* Seitenauszug

--*--

Moskau stoppt Importe aus Georgien und Moldawien – um mit den Regierungen abzurechnen

Selbst in gut sortierten Supermärkten der russischen Hauptstadt sieht es in den Weinregalen wieder so trostlos aus wie in den letzten Jahren der sowjetischen Mangelwirtschaft: Wo noch vor kurzem mehrere Dutzend Sorten aus Georgien oder Moldawien den Kunden vor die Qual der Wahl stellten, herrscht nun gähnende Leere.

Der Grund: Ende März verhängte Russland einen Importstopp für Weine aus beiden Ex-Sowjetrepubliken. Inzwischen stehen auch Brannt- und Schaumweine auf dem Index. Die Hersteller dort würden russische Standards nicht erfüllen, monierte Moskaus oberster Hygienearzt, Gennadij Onnischtschenko. Beanstandet wurde vor allem der Einsatz von Pestiziden, obwohl auch europäische Winzer und die Kollegen in Südrussland oder auf der ukrainischen Halbinsel Krim einschlägige Pflanzenschutzmittel verwenden. Bis zu 80 000 Flaschen wurden daher allein in Moskau per Hauruck-Aktion aus dem Verkehr gezogen. Moldawiens Parlamentschef Marian Lupu sprach bereits von einem „Weinkrieg“ und sondierte in Moskau mit den Vorsitzenden der Duma-Ausschüsse für Wirtschaftspolitik und GUS-Angelegenheiten Möglichkeiten für dessen Beilegung – ohne nennenswerten Erfolg.

--*--

Daten zur Screenshot-Verortung
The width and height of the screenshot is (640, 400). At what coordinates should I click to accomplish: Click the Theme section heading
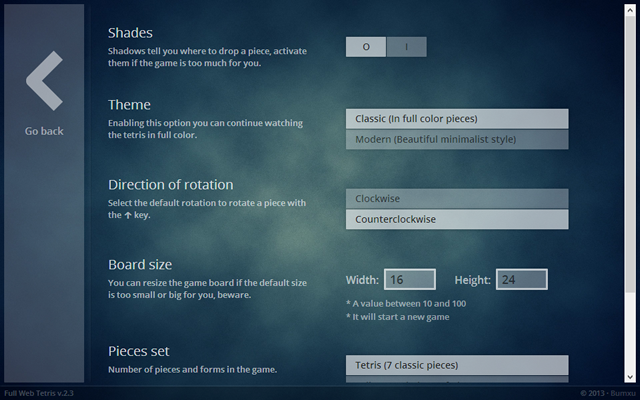click(129, 105)
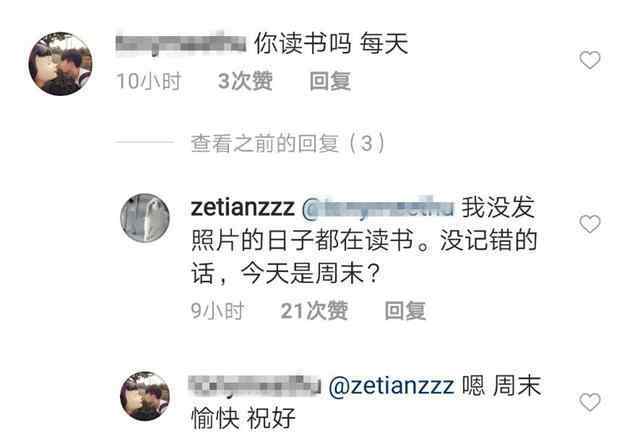Expand "查看之前的回复 (3)"
Image resolution: width=640 pixels, height=436 pixels.
click(288, 143)
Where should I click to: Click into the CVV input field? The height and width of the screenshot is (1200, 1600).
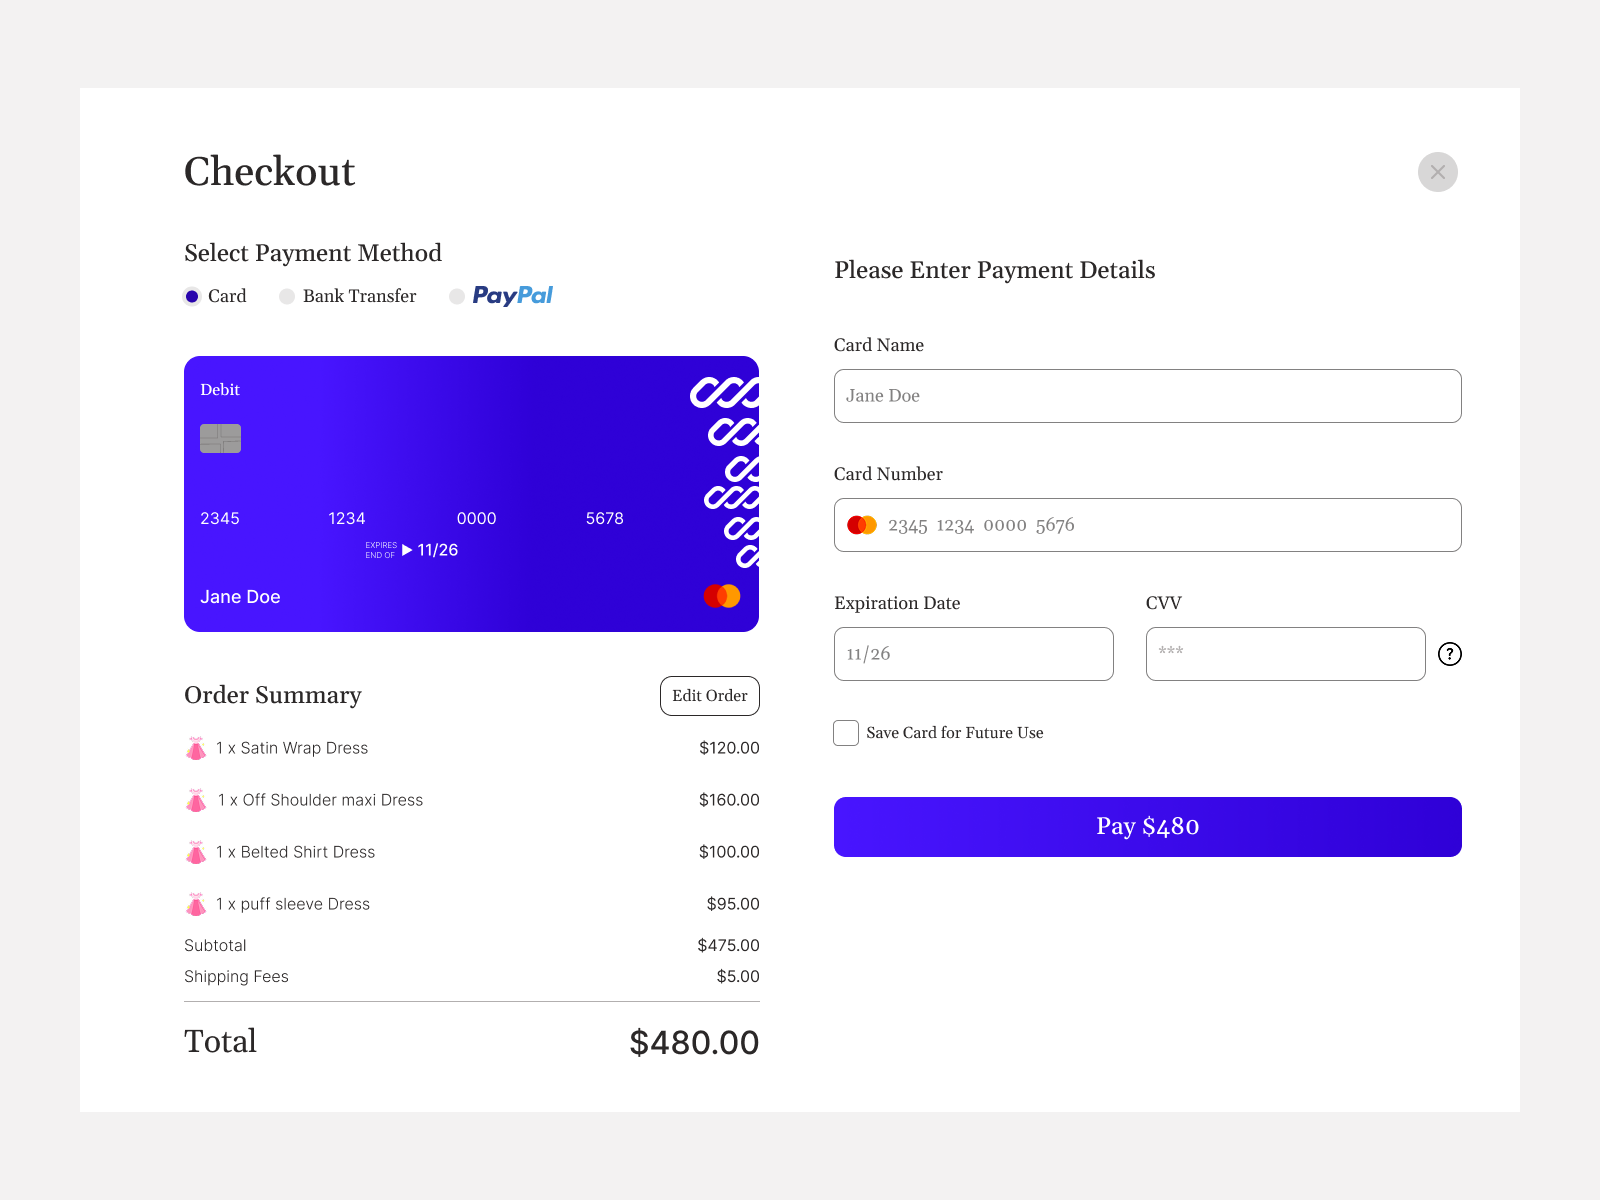click(1286, 654)
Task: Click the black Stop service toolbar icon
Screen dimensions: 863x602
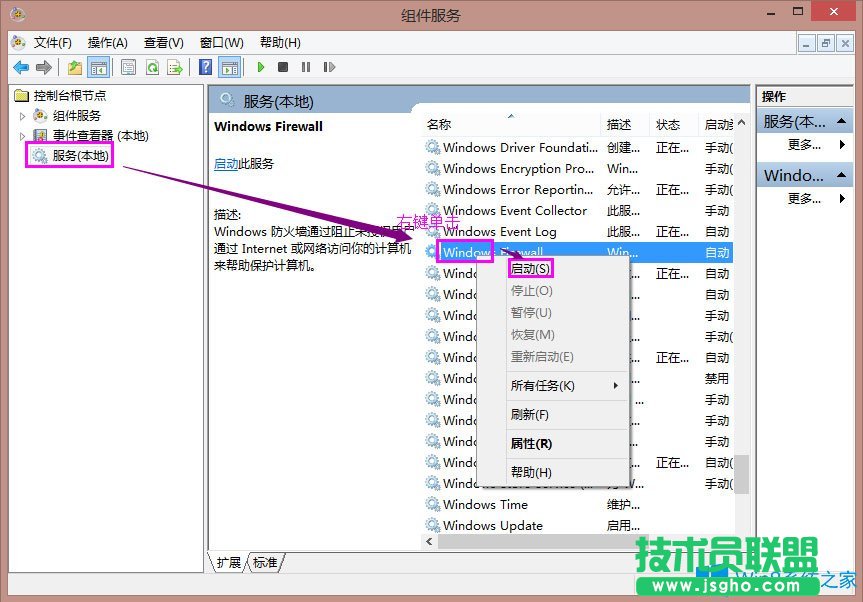Action: (283, 67)
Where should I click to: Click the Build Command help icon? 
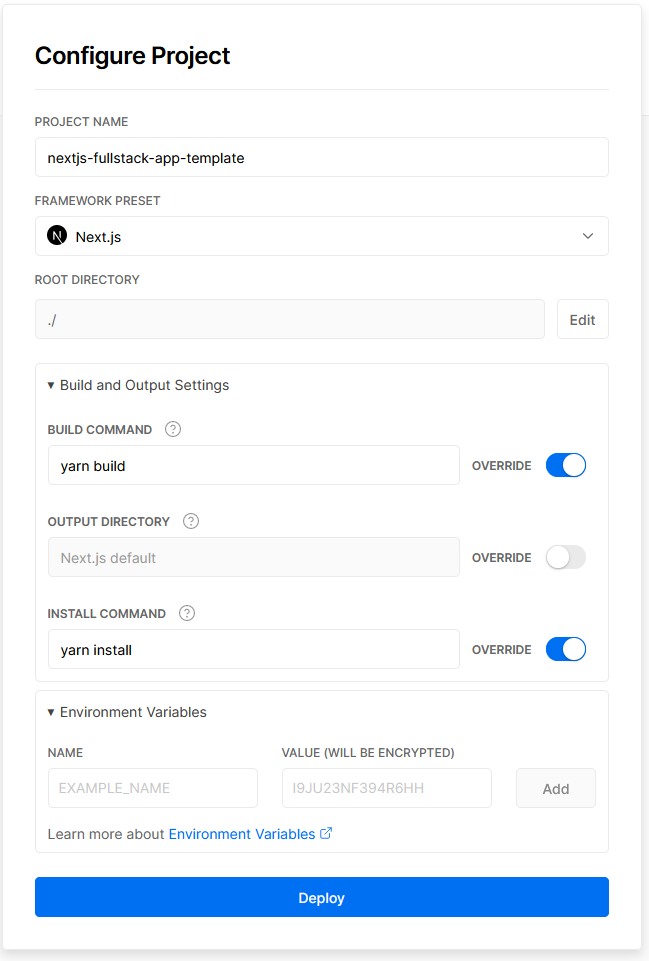click(173, 429)
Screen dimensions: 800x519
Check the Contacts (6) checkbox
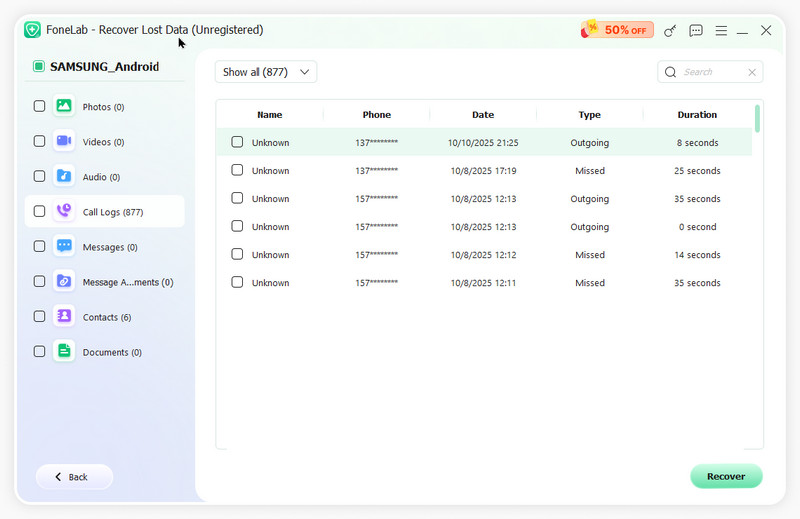(x=39, y=316)
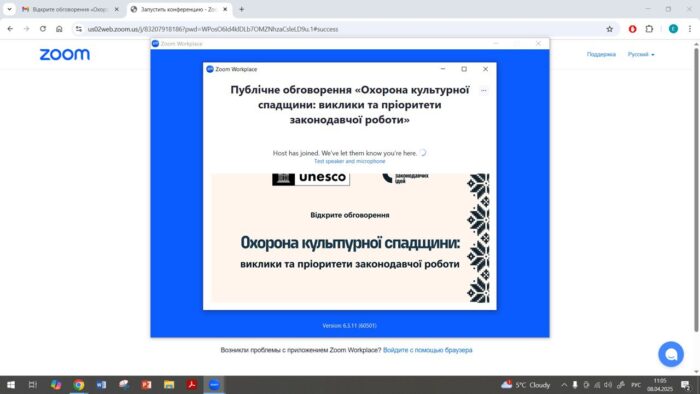Click Войдите с помощью браузера link
Viewport: 700px width, 394px height.
click(x=427, y=350)
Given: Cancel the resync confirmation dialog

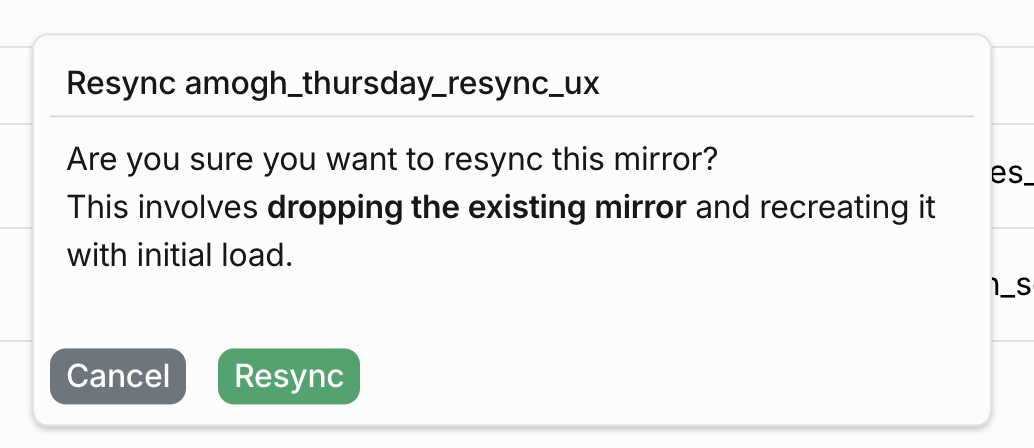Looking at the screenshot, I should click(x=118, y=376).
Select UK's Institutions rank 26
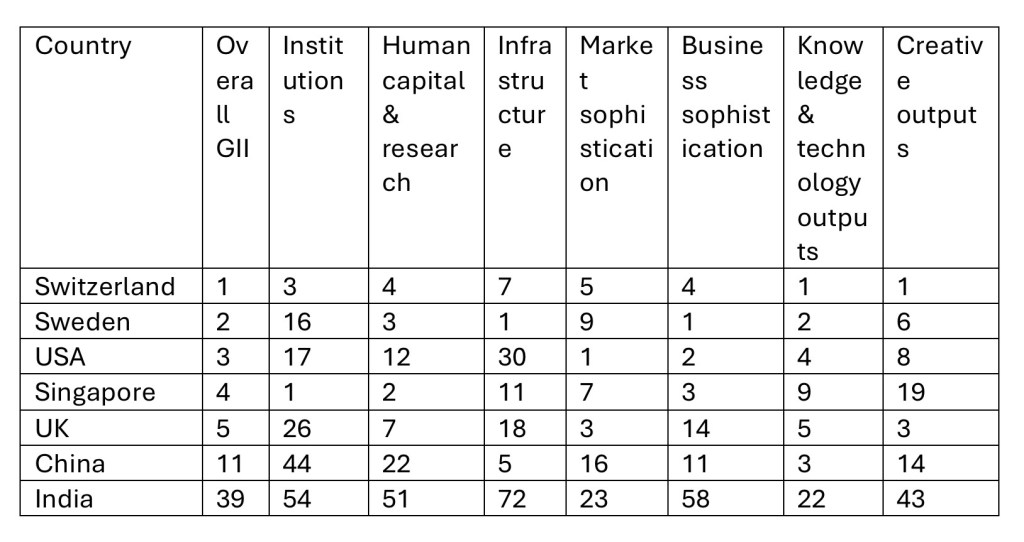1024x542 pixels. coord(298,428)
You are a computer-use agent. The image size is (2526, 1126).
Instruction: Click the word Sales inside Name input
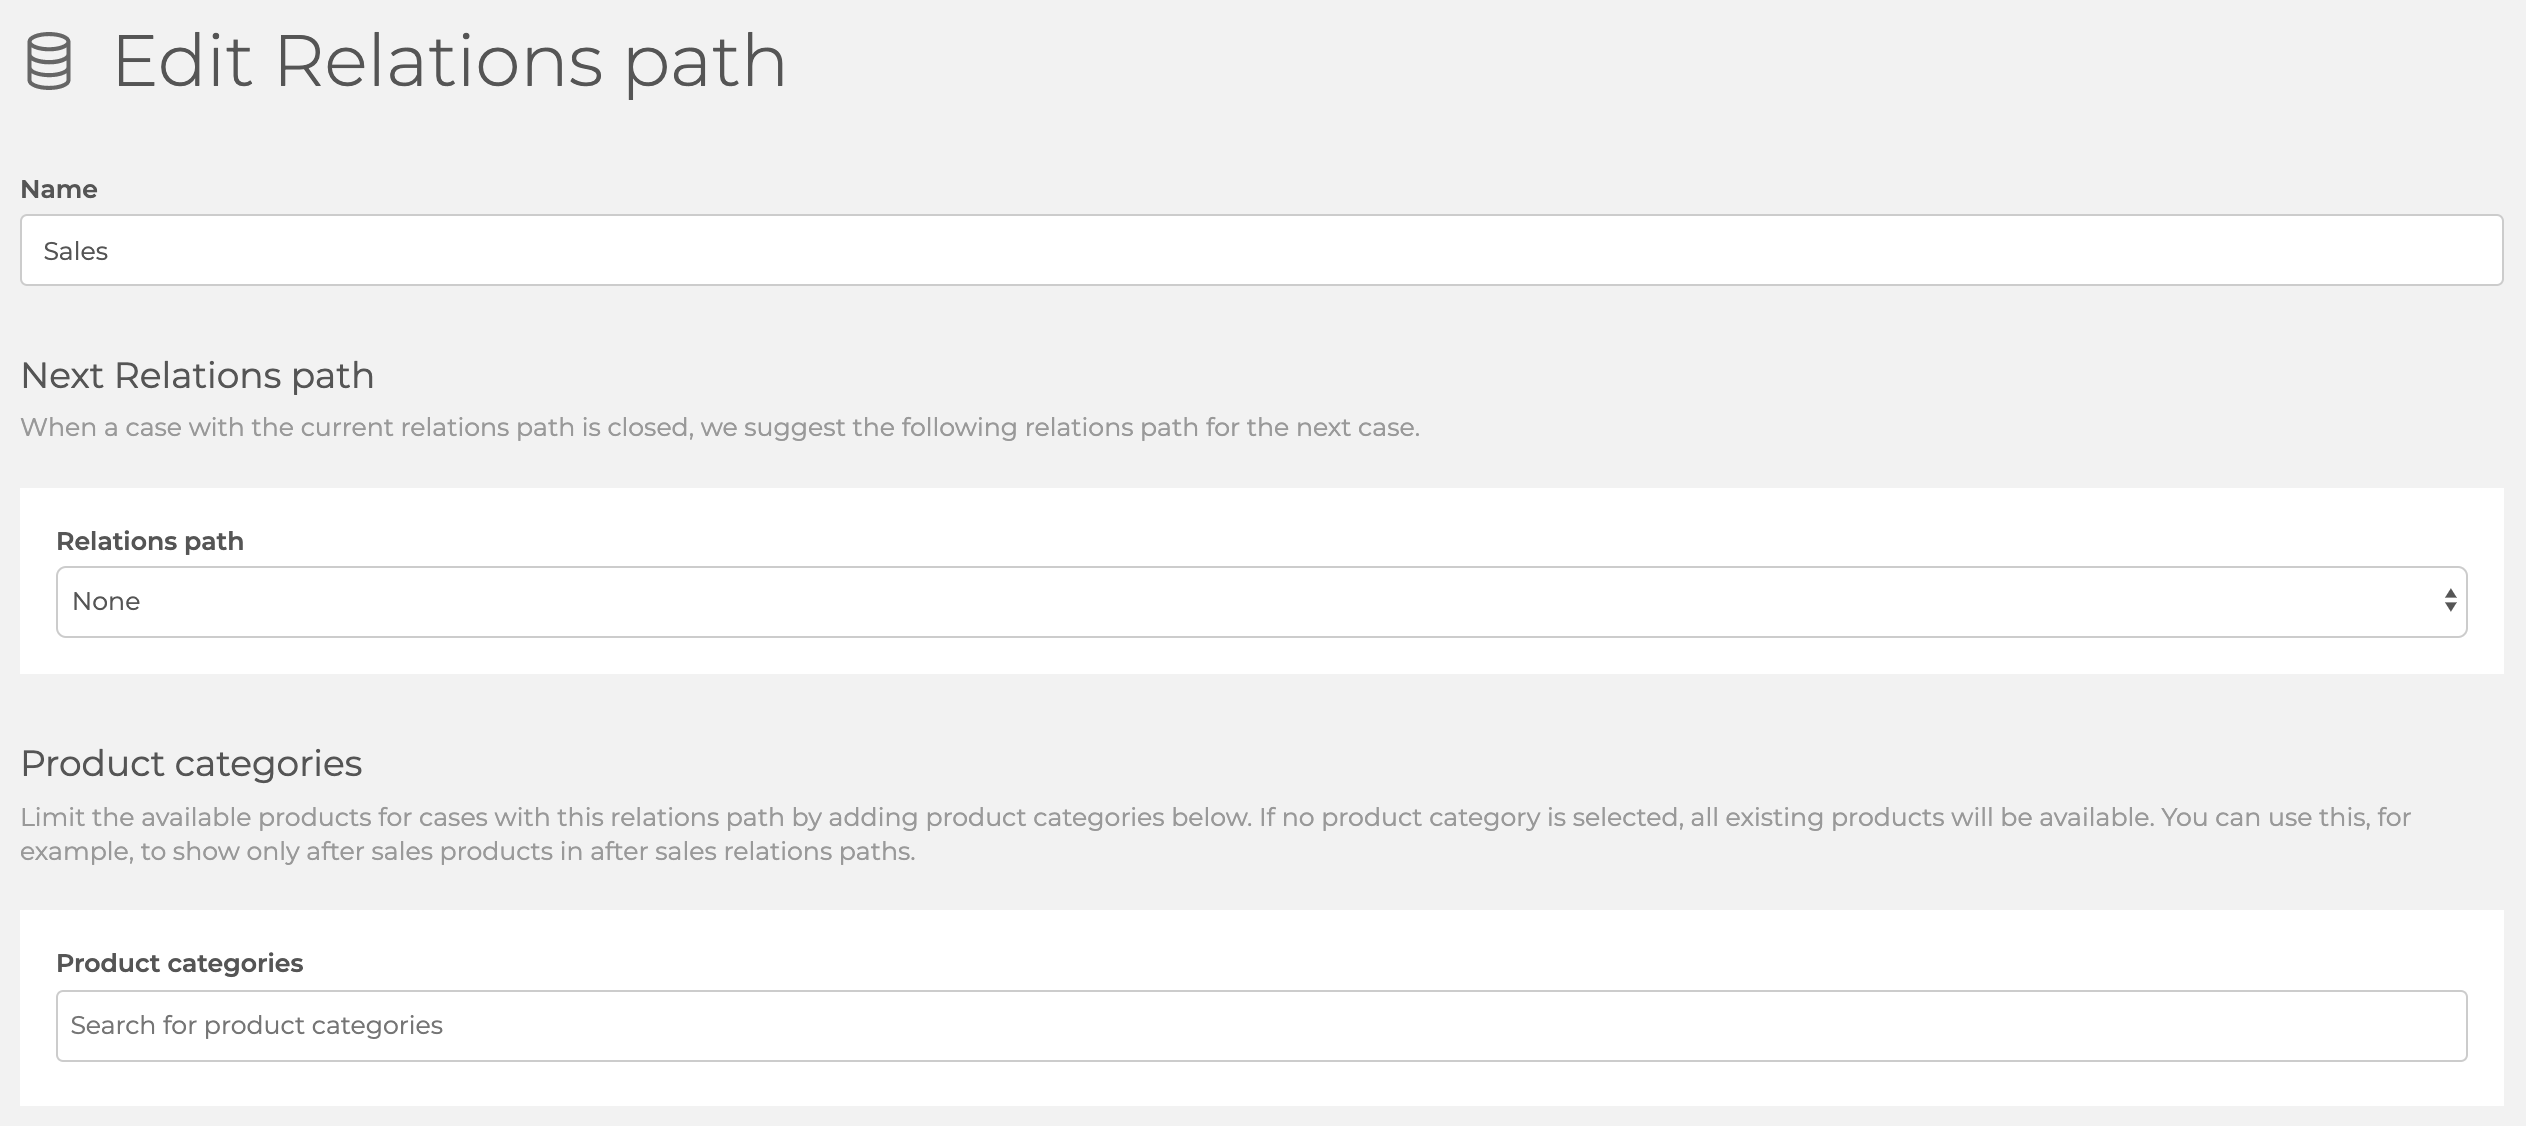[x=76, y=251]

--*--

* Zu beantwortende Fragen
1) Beantworten Sie anhand des Auszugs über den russischen Weinimportstopp die folgenden Fragen:
(a) Wann verhängte Russland den Importstopp für Weine aus Georgien und Moldawien?
(b) Wie viele Flaschen wurden allein in Moskau aus dem Verkehr gezogen?
(c) Wer sprach von einem „Weinkrieg“?
2) Fassen Sie den Auszug über den russischen Weinimportstopp in zwei Sätzen zusammen.
3) Schreiben Sie den Auszug über den russischen Weinimportstopp im Anschluss an seinen letzten Satz weiter.

* Ergebnisse je Aufgabe
1)
(a) Ende März.
(b) Bis zu 80 000 Flaschen.
(c) Moldawiens Parlamentschef Marian Lupu.

2) Russland hat Ende März einen Importstopp für Weine aus Georgien und Moldawien verhängt, der inzwischen auch Brannt- und Schaumweine umfasst und mit der Nichterfüllung russischer Standards begründet wird, vor allem wegen des Einsatzes von Pestiziden. Deshalb sind die Weinregale in Moskauer Supermärkten nun leer, allein in Moskau wurden bis zu 80 000 Flaschen aus dem Verkehr gezogen, und Moldawiens Parlamentschef Marian Lupu, der von einem „Weinkrieg“ sprach, sondierte in Moskau ohne nennenswerten Erfolg Möglichkeiten zu dessen Beilegung.

3)
Ähnlich wie bei Russlands Gaskrieg gegen die Ukraine vermuten Beobachter auch für das Weinembargo politische Gründe. Dafür spricht nicht zuletzt, dass Weine und Spirituosen aus abtrünnigen Regionen beider Republiken nach wie im Angebot sind: Kognak aus Transnistrien, einer von Russen und Ukrainern besiedelten Region am linken Dnjestr-Ufer, die sich 1992 von Moldawien losgesagt hatte, und Rotweine aus Georgiens abtrünniger Schwarzmeer-Provinz Abchasien. Flaschen von dort werden sogar in Regale einsortiert, über denen die Flaggen der international nicht anerkannten Zwergstaaten prangen. Beide Separatisten-Regime werden seit Jahren mehr oder minder offen von Russland unterstützt und lieferten auch für den Weinkrieg den Anlass.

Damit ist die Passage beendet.